The following are example Sequoia programs, roughly listed in order of increasing complexity. The Vector Add example is also something of a tutorial.
More examples will be posted here in the coming weeks and months, including some "irregular" programs which make use of the scatters and gathers that can be expressed via indexed array blocks. Further, some other examples are provided as a part of the Sequoia release download.
The vector add program simply takes two 1D arrays as input and adds their corresponding elements to produce a 1D output array. The prototype of a Sequoia task that implements a vector add is as follows; the two input arrays A and B are added to produce the output array C.
void task VectAdd(in float A[N], in float B[N], out float C[N]); |
The first step in writing a Sequoia program is deciding on how the problem will be decomposed. Suppose that the code was run with 1-billion element arrays as inputs on a machine (such as the Cell processor) which has only 256KB of local space. Since the entire arrays won't fit, the problem must be decomposed or partitioned into subproblems which will fit.

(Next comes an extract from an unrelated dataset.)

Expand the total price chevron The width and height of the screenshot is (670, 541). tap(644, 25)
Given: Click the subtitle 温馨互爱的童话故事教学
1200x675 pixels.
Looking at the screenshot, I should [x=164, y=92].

Vector add has an obvious decomposition strategy: the size-N input arrays can be partitioned into size-T subarrays, and then each pair of subarrays of A and B can be added to produce a subarray of the output array C. As the input is size-N and the subarrays are size-T, there will be N/T subproblems to be solved. Further, each subproblem can be executed in parallel. This is illustrated in the following diagram:
|
Sequoia Source Code, Version 1
There is a straightforward translation of the above problem decomposition strategy into Sequoia: a size-N inner task will chop the arrays into size-T array blocks that are passed recursively to the vector add task, which will perform the vector add operation on the subarrays.
// vectadd.sq (version 1)
// ----------------------
void task VectAdd(in float A[N], in float B[N], out float C[N]);
void task<inner> VectAdd::Inner(in float A[N], in float B[N], out float C[N])
{
tunable T;
mappar (unsigned int i = 0 : N/T) {
VectAdd(A[i*T:(i+1)*T;T], B[i*T:(i+1)*T;T], C[i*T:(i+1)*T;T]);
}
}
void task<leaf> VectAdd::Leaf(in float A[N], in float B[N], out float C[N])
{
for (unsigned int i = 0; i < N; i++) {
C[i] = A[i] + B[i];
}
}
|
Iteration i of the mappar operates on elements in the range i*T to (i+1)*T of each of the three arrays; written in Sequoia's array block notation, this becomes the range [i*T:(i+1)*T;T], where the third field of this expression (;T) denotes the maximum possible size of the range (which in this case is its exact size).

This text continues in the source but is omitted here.